Maureen thinks that if it gets any hotter she might just melt into a waxen flesh-tinted puddle on the floor. She remarks on this impending travesty to a disinterested Joanne, who informs her that she's being morbid and returns to her focused painting of Maureen's toenails.
They're the kind of red that makes Maureen electric—her favorite shade without a doubt. That absolutely perfect blend between a juicy maraschino cherry and a Mackintosh apple and the Covergirl lipstick that Angel has practically bought out in its entirety. Thinking of cherries makes Maureen vaguely hungry, and the further thought of the cool jar resting on their refrigerator shelf is tempting enough to pull Maureen out of her sluggish state and off the couch.
She's distracted in the kitchen by the unpacked bags of groceries, and snorts when she notices that again, Joanne has forgotten to buy her cereal. Damn health foods. A sugar rush from Lucky Charms in the morning is what Maureen needs to make it through the day. Joanne's horse food doesn't even deserve to be known as edible. Honestly, think of the last time Collins and Angel collapsed here at night. In the morning, at breakfast, Angel nearly choked on a whole-wheat flake. Collins had to give him the Heimlich. And it was completely Joanne's fault. Or her cereal. They're one and the same, anyway. Boring and too crunchy. At least Joanne isn't completely flavorless, Maureen muses with a wicked grin.
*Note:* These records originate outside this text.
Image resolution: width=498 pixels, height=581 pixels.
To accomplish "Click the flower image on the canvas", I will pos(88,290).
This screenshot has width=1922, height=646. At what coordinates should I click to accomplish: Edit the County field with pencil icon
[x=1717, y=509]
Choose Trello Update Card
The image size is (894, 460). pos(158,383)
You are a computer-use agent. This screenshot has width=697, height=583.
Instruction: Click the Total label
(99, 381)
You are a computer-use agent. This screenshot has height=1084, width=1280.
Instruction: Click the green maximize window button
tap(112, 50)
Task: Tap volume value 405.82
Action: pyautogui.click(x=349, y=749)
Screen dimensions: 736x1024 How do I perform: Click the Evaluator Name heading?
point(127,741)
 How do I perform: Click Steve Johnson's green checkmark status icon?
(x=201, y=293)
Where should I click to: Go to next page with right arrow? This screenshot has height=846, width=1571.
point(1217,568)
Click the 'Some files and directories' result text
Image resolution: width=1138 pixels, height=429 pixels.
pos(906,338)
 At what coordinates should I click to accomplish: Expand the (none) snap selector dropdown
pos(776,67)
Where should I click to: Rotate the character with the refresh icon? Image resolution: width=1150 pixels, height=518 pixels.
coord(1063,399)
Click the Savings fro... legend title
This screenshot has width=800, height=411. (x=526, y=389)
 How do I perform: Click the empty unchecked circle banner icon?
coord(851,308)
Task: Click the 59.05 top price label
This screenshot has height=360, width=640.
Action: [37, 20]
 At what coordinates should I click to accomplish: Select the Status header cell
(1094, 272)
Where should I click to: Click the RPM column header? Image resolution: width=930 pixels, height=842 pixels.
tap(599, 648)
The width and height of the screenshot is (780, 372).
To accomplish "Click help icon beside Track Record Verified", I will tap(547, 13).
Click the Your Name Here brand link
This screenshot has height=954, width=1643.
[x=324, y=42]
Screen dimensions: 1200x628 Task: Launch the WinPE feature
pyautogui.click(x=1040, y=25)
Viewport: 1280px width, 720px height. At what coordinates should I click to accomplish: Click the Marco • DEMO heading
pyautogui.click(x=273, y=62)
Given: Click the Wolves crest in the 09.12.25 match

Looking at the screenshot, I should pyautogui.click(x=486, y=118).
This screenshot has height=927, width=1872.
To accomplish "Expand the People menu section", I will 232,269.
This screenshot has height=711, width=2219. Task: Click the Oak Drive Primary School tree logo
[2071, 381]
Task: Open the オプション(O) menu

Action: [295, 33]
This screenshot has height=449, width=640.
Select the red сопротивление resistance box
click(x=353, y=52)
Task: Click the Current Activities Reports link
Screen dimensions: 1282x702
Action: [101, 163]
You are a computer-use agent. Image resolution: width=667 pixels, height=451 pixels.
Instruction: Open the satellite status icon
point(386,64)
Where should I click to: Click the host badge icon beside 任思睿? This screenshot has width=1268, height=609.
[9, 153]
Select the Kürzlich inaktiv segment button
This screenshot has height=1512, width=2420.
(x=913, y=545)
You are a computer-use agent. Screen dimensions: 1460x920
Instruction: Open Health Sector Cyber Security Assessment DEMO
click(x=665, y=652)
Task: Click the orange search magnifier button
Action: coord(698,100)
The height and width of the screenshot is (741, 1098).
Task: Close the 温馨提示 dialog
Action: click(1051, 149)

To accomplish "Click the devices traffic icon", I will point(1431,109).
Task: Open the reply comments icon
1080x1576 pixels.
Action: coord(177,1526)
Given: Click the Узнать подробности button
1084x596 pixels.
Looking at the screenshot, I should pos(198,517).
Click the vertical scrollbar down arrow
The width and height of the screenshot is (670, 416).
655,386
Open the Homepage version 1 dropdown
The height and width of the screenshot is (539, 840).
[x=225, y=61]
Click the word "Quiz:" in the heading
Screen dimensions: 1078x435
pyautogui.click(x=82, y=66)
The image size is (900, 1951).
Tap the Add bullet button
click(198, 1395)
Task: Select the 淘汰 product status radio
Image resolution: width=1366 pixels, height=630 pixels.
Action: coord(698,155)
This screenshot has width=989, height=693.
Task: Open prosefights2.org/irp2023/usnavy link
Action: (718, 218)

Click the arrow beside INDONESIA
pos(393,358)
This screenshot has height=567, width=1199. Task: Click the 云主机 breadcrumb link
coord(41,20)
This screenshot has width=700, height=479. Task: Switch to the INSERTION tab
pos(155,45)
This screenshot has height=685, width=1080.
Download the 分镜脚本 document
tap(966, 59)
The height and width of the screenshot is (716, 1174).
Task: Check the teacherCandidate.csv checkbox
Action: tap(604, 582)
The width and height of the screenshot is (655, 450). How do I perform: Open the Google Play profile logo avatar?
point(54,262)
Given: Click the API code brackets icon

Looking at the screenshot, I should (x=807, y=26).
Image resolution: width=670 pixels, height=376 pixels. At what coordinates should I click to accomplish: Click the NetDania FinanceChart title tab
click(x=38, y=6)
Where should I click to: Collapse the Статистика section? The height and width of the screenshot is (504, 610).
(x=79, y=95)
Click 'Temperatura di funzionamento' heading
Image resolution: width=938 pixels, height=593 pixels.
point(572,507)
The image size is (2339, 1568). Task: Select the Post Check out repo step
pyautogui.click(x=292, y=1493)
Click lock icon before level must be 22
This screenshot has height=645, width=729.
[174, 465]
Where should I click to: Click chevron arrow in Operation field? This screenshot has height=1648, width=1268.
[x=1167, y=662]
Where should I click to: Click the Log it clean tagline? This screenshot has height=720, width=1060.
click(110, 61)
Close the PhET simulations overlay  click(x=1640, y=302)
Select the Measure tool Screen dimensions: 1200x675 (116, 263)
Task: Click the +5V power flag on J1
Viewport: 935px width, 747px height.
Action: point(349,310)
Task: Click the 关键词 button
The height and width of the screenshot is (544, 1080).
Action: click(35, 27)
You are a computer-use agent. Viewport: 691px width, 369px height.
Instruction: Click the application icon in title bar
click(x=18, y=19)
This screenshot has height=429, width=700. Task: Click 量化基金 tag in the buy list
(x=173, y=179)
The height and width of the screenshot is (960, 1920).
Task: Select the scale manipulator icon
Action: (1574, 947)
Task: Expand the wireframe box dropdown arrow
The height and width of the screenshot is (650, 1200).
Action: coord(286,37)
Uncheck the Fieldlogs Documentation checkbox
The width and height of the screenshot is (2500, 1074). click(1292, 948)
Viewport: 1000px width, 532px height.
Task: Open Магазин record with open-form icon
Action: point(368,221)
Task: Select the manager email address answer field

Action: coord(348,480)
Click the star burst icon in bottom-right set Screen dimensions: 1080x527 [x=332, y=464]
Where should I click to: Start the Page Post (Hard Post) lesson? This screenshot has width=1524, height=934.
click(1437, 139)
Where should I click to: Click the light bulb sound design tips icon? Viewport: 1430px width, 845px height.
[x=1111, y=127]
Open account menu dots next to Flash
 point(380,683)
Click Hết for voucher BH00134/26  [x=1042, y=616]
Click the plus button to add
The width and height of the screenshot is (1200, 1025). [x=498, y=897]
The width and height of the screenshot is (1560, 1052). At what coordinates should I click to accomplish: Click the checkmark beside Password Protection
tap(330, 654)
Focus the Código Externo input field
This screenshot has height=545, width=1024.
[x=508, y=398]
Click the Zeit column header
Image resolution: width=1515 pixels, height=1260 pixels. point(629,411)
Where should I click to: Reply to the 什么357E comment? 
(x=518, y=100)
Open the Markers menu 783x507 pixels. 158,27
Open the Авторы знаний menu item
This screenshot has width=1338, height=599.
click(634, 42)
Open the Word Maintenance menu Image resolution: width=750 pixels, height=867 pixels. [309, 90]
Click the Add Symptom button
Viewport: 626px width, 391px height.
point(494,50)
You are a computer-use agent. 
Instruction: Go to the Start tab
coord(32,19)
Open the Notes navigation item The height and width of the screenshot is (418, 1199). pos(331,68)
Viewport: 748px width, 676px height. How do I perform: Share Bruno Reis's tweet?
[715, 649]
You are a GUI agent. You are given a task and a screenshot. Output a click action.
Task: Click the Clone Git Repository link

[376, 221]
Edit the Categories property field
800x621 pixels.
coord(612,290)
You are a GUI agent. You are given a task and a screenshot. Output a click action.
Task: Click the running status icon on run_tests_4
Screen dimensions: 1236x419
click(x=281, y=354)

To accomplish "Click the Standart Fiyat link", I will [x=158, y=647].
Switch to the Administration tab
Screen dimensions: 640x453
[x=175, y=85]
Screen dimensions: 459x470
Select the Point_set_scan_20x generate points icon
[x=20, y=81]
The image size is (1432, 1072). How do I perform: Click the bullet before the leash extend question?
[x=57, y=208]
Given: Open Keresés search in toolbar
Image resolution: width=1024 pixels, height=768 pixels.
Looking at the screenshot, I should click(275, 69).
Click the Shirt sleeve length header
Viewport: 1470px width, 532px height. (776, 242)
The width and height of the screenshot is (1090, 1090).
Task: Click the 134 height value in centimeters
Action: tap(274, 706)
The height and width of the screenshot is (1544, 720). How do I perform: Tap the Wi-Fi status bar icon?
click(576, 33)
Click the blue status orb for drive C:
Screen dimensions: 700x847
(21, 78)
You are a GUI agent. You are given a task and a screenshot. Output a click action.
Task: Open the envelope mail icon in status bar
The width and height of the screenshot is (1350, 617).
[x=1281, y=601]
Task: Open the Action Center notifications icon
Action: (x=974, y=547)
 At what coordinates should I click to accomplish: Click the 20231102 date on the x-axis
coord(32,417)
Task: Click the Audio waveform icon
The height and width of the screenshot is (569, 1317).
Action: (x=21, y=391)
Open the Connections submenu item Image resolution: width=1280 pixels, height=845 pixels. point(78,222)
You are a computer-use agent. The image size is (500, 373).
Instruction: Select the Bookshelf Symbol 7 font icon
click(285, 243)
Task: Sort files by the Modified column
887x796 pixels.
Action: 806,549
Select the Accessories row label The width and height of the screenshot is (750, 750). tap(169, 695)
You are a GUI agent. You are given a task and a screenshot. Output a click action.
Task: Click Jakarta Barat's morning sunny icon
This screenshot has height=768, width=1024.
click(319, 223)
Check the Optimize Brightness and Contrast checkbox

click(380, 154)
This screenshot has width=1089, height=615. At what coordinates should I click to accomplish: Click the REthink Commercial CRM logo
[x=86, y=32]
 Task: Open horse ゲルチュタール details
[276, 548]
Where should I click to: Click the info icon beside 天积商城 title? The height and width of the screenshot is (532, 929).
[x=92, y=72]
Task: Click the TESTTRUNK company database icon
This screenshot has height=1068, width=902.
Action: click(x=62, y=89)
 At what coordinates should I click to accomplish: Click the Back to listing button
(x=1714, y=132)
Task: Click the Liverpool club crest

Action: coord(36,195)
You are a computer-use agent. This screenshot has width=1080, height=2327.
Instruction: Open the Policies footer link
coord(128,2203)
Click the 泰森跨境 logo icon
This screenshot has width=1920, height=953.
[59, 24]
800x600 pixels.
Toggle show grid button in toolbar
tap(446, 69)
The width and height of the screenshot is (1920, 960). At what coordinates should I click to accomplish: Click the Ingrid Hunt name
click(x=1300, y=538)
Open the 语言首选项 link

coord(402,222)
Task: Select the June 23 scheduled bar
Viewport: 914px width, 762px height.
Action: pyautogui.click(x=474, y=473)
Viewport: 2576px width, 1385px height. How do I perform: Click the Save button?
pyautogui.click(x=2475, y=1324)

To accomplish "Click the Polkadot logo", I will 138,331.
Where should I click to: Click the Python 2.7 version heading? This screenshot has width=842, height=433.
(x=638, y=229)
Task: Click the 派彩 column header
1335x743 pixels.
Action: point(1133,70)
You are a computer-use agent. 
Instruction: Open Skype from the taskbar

Joanne yells her name from the adjoining room, and Maureen returns momentarily with the jar of cherries clutched mischievously in her hands. Enough of this blasted heat. She cracks the top open and, satisfied, drinks half the sugary syrup in one swig. A large drop rolls down her chin, and Joanne licks it off with a cool tongue. She can be sexy when she wants to be.
Maureen fishes a cherry out with her finger, and, instead of eating it, she does what's much more illogical but much more fun, and throws it at Joanne's face. It perches in her pouf of curls precariously and Joanne plucks it out with an expression of vague disdain. She mutters something concerning Maureen's current level of blood intoxication, and is treated to a pillow attack.
Once Maureen is able to keep a tight hold on Joanne, she pulls the pillow away and kisses her deeply. Joanne, to her surprise, pulls away, and whines about the heat, and about sex making more body heat, and a bit more about the heat and how miserably hot it is and why the fuck isn't the fan on. Ludicrous. They cuddle instead, or attempt to do so without any sort of physical touching. Which results in a sort-of-varied-finger-twiddling in the air. And kiss-faces across the futon. Maureen imagines it's like what she sees in cartoons, and her lipstick to match her toenails is sending a holographic floating pucker shape through the space between them to plant itself across Jo's sweaty cheekbone.
Maureen doesn't think she's entirely too silly to be in love with this woman who tells her she's silly every night. She doesn't think it's a mistake, or foolishness, or a phase Mark thinks she can just get over. Because when Joanne grins, and makes a kiss-face back, Maureen is confident that Joanne's imagining just what she did. They know each other that way; they know smiles and wrinkles and scars and smells. It's summer, and though they're both too hot to touch, Maureen can still feel them connected in an even more beautiful way. And that, she hears herself say matter-of-factly in her head, is why they fit.